L’arresto e l’estradizione sono legati all’operazione “Anemone”, scattata lo scorso 8 luglio su disposizione della Dda di Roma: un’indagine che ha svelato l’esistenza di una rete criminale di matrice ‘ndranghetista, attiva nella Capitale ma con profonde radici in Calabria, riconducibile alla potente famiglia Marando di Platì.

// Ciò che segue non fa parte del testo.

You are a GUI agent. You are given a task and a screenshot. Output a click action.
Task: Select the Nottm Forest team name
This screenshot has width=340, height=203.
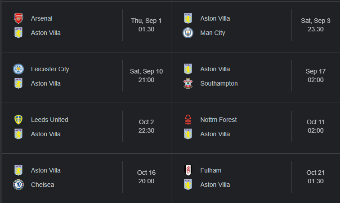pyautogui.click(x=219, y=120)
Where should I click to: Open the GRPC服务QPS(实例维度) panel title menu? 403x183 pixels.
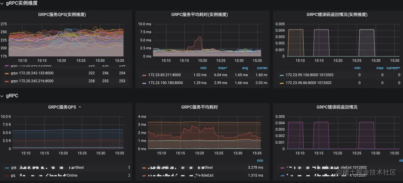point(62,15)
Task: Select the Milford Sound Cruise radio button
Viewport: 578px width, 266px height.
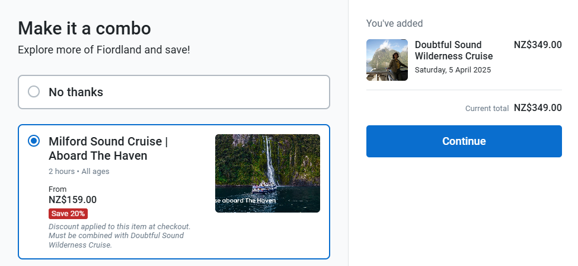Action: pos(34,141)
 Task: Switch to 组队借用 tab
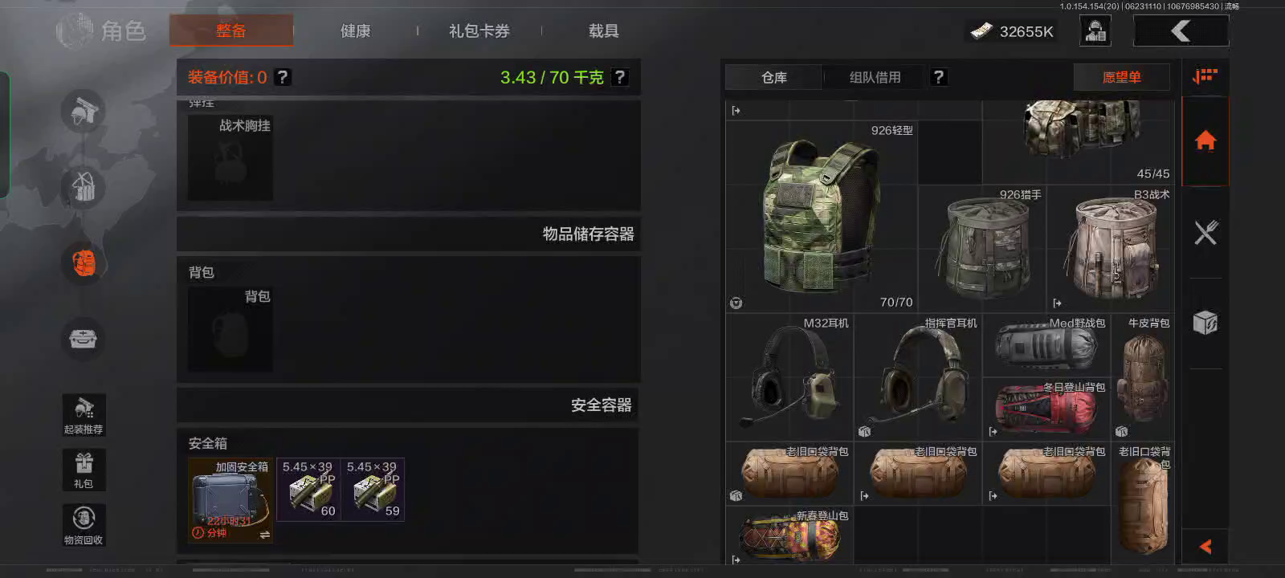[875, 77]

La rete dei Marando a Roma
I tre giovani estradati, tutti sotto i 40 anni, avrebbero avuto ruoli chiave nella gestione della droga nel quartiere San Basilio, storico fortino dei Marando nella Capitale. Secondo l’accusa, il gruppo gestiva una fitta rete di spaccio, basata su una struttura piramidale con vedette, pusher, trasportatori e contabili. I contatti con i vertici calabresi sarebbero stati mantenuti attraverso criptofonini forniti dalla cosca. Alessio Di Pietro, detto “Bruscolino”, viene indicato nell’ordinanza come organizzatore della piazza, con compiti di coordinamento e gestione operativa della rete. Si sarebbe occupato personalmente del confezionamento e della distribuzione della cocaina. Marco Lenti, anch’egli legato ai Marando, è accusato di aver ricevuto almeno cinque panetti di cocaina con il marchio distintivo del quadrifoglio e di averne custodito mezzo chilo per il mercato al dettaglio.

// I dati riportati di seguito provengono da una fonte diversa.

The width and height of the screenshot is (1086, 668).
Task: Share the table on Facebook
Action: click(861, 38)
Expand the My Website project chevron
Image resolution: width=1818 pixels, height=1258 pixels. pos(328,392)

Torture e video: la violenza del gruppo
Il profilo più inquietante è quello di Federico Mennuni, coinvolto – secondo gli inquirenti – in un rapimento punitivo ordinato dalla cosca. La vittima, un pusher sospettato di essere un “infame”, fu sequestrata e torturata per oltre un’ora. Le violenze sono state documentate in 10 video trovati sull’iPhone di Francesco Marando, ritenuto uno dei capi del gruppo. Mennuni, in particolare, è accusato di aver spruzzato una bomboletta urticante negli occhi della vittima, per poi bruciargli capelli, mani, genitali e polpacci. Una punizione brutale, accompagnata da insulti e umiliazioni. «Ora mi guardi e mi dici che sei un pezzo di merda», gli avrebbe ordinato uno dei presenti nel video.
Il blitz a Ibiza
La latitanza dei tre era durata poco più di un mese. A Ferragosto, una task force italo-spagnola li ha localizzati in un’abitazione di lusso a Ibiza, dove conducevano una vita agiata e protetta. Nel blitz, oltre agli arresti, sono stati sequestrati 35.000 euro in contanti, gioielli, documenti falsi, droga e materiale elettronico ora al vaglio degli investigatori.

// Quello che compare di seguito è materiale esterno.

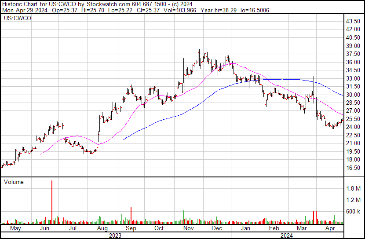Click the Vol=103,966 header value

pos(180,10)
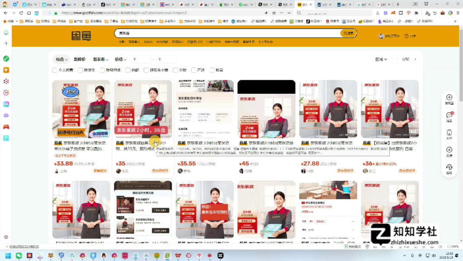Click the browser refresh icon
The height and width of the screenshot is (261, 463).
tap(22, 13)
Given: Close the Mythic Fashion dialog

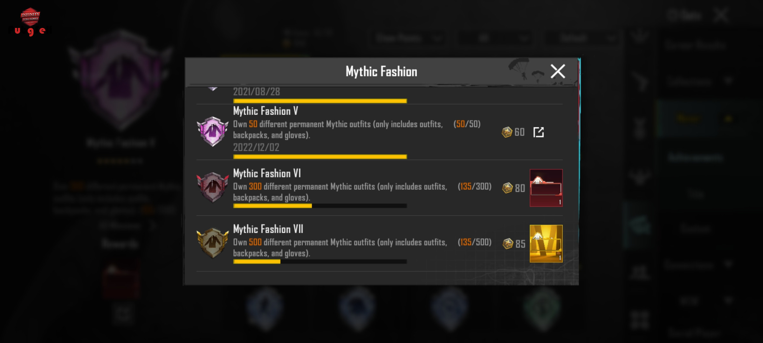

Traffico internazionale e base a Roma
Secondo la Direzione Distrettuale Antimafia, la rete sgominata dall’operazione Anemone non operava solo a livello locale. Il gruppo gestiva un traffico internazionale di stupefacenti, con diramazioni in Albania, Spagna e Sud America, e vantava una struttura operativa stabile nella Capitale. La misura cautelare emessa dal Gip del Tribunale di Roma ha colpito 28 persone, tra italiani e albanesi, accusati a vario titolo di associazione mafiosa, traffico di droga, sequestro di persona, estorsione e detenzione illegale di armi. (f.v.)